[Entries from a dataset]
"""

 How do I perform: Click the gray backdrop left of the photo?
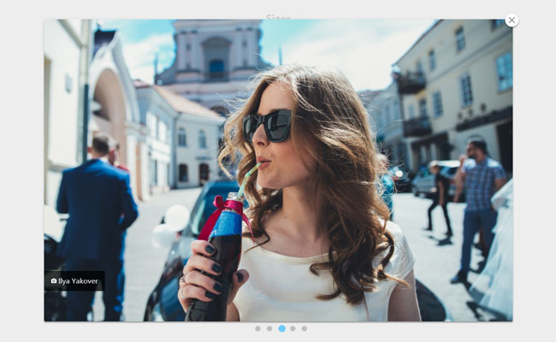pos(21,171)
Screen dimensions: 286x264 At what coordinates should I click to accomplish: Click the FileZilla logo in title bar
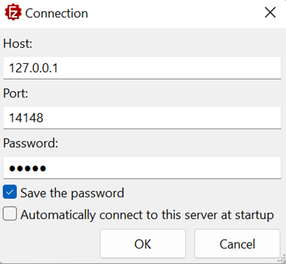click(13, 12)
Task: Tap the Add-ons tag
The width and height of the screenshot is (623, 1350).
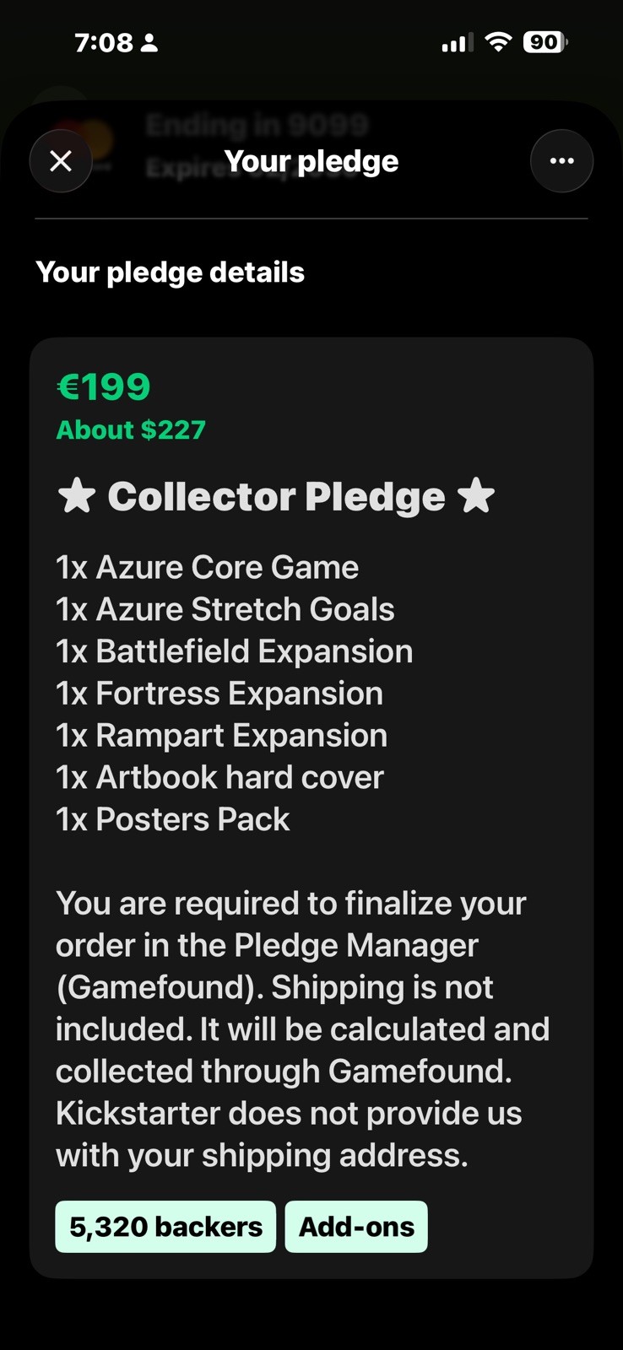Action: click(356, 1226)
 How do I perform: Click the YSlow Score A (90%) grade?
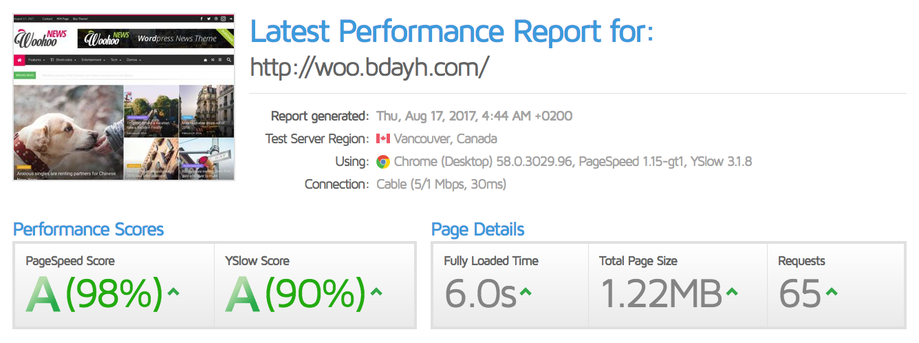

"""

**Written instruction**:
Lay out the lines as a numbered list, starting with the line that contains "Screen dimensions: 286x264" and going on through the end of the entries. Leave out blank lines and pictures.

**Task result**:
1. Screen dimensions: 286x264 At what coordinates should I click to accomplish: Click the FileZilla logo in title bar
2. click(13, 12)
3. Task: Tap the Add-ons tag
4. The width and height of the screenshot is (623, 1350).
5. Action: click(356, 1226)
6.  How do I perform: Click the YSlow Score A (90%) grade?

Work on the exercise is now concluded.